People v Dantata
2008 NY Slip Op 07961 [55 AD3d 404]
October 21, 2008
Appellate Division, First Department
Published by New York State Law Reporting Bureau pursuant to Judiciary Law § 431.
As corrected through Wednesday, December 10, 2008


The People of the State of New York, Respondent,
v
Sultan Al Sabah Dantata, Appellant.

[*1] Jason L. Russo, Hempstead (Patrick Michael Megaro of counsel), for appellant.

Robert M. Morgenthau, District Attorney, New York (Olivia Sohmer of counsel), for respondent.

Judgment, Supreme Court, New York County (Edward J. McLaughlin, J.), rendered July 13, 2004, convicting defendant, after a jury trial, of grand larceny in the second and third degrees and scheme to defraud in the first degree, and sentencing him, as a second felony offender, to an aggregate term of 11 to 22 years, unanimously affirmed.

Defendant's legal sufficiency argument is unpreserved and we decline to review it in the interest of justice. As an alternative holding, we also find that the verdict was based on legally sufficient evidence. Furthermore, the verdict was not against the weight of the evidence (see People v Danielson, 9 NY3d 342, 348-349 [2007]). There was ample evidence of defendant's guilt, including his own admissions, and there is no basis for disturbing the jury's determinations concerning credibility. The evidence established that defendant made misrepresentations to his victims as to his status for the purpose of obtaining loans that he never intended to repay, as well as making other thefts.

┄┄┄┄┄┄┄┄┄┄

Set of tasks:
1. From the court decision above, output the part that opens with the words containing "As corrected through" and closes with "counsel), for respondent.", without changing a word.
2. Pick up the People v Dantata decision where its text stops and write its next sentences.
The lines that come next have no connection to the court decision above.

┄┄┄┄┄┄┄┄┄┄

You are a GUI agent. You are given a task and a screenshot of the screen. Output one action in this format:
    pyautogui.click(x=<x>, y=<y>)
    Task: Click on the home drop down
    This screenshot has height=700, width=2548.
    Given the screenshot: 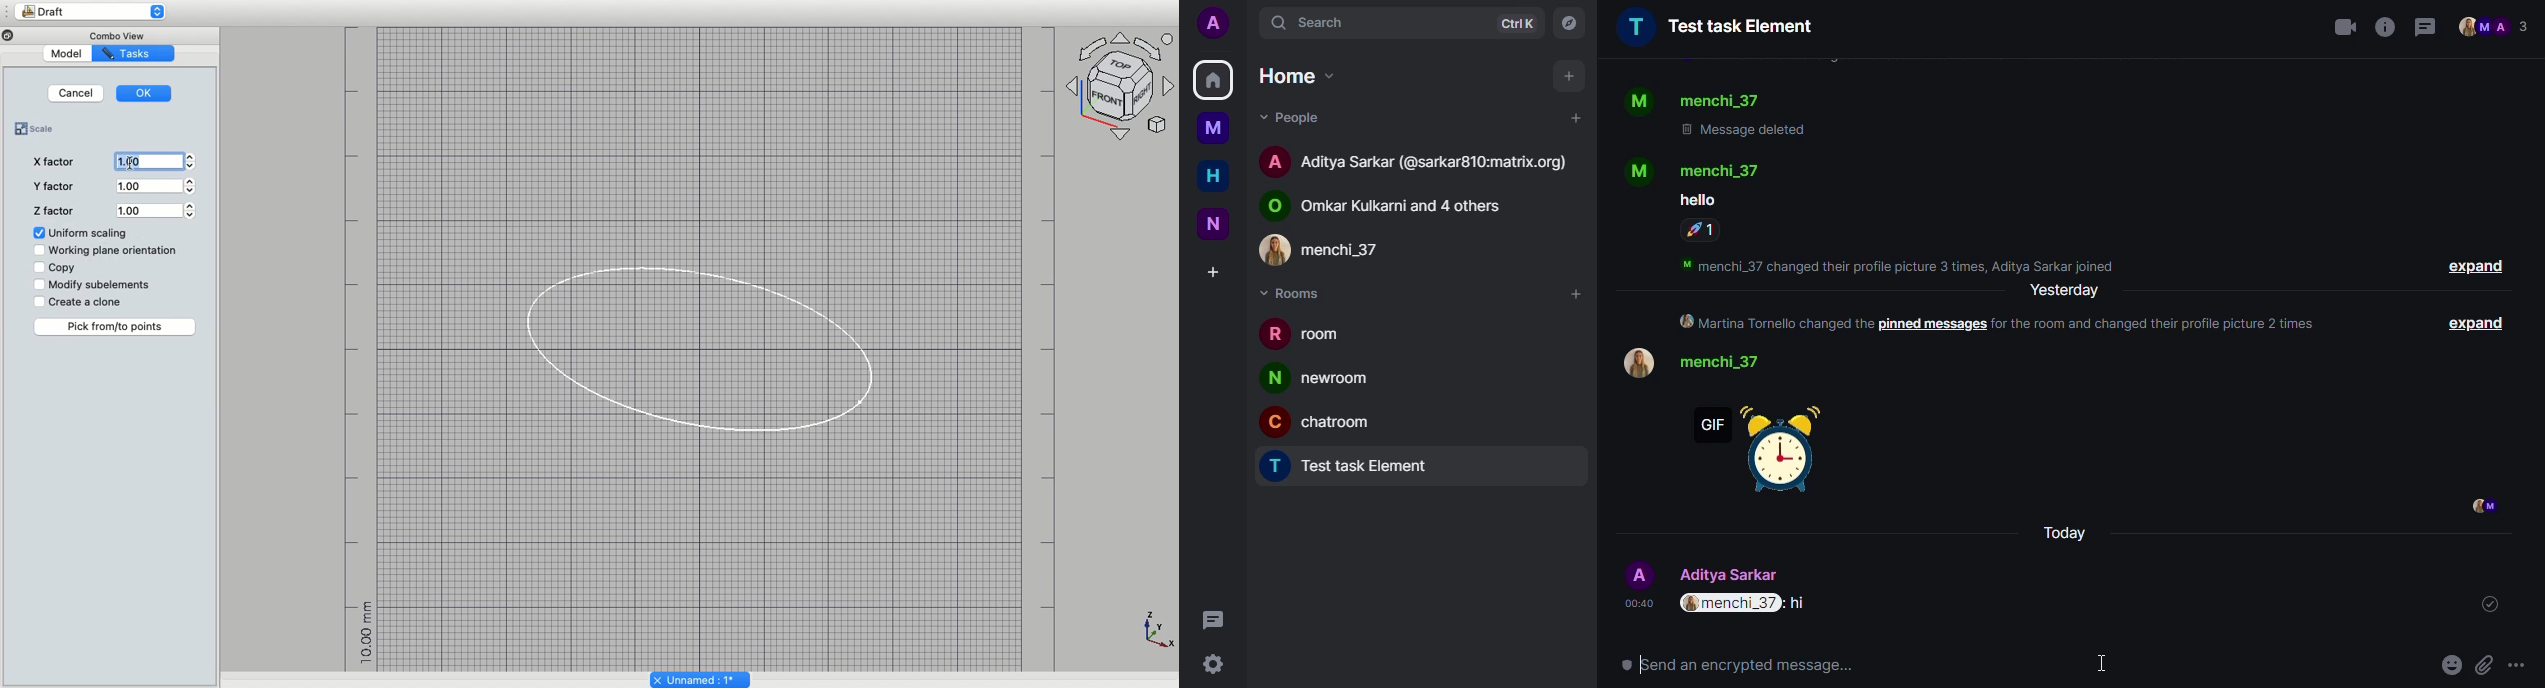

┄┄┄┄┄┄┄┄┄┄

Expected outputs:
1.
As corrected through Wednesday, December 10, 2008


The People of the State of New York, Respondent,
v
Sultan Al Sabah Dantata, Appellant.

[*1] Jason L. Russo, Hempstead (Patrick Michael Megaro of counsel), for appellant.

Robert M. Morgenthau, District Attorney, New York (Olivia Sohmer of counsel), for respondent.

2.
Defendant did not preserve his claim that the People failed to lay a satisfactory foundation for the introduction of physical evidence found in his apartment and identified by the victims as items he used in misrepresenting his status and identity, and we decline to review it in the interest of justice. As an alternative holding, we find it without merit. Since the victims' testimony sufficiently authenticated these items, there was no need to also establish a chain of custody (see People v Javier, 210 AD2d 118 [1994], lv denied 85 NY2d 863 [1995]).

Defendant's ineffective assistance of counsel claims are unreviewable on direct appeal because they primarily involve matters outside the record concerning counsel's strategic decisions (see People v Rivera, 71 NY2d 705, 709 [1988]; People v Love, 57 NY2d 998 [1982]). On the existing record, to the extent it permits review, we find that defendant received effective [*2]assistance under the state and federal standards (see People v Benevento, 91 NY2d 708, 713-714 [1998]; see also Strickland v Washington, 466 US 668 [1984]). Concur—Mazzarelli, J.P., Catterson, McGuire, Acosta and Renwick, JJ.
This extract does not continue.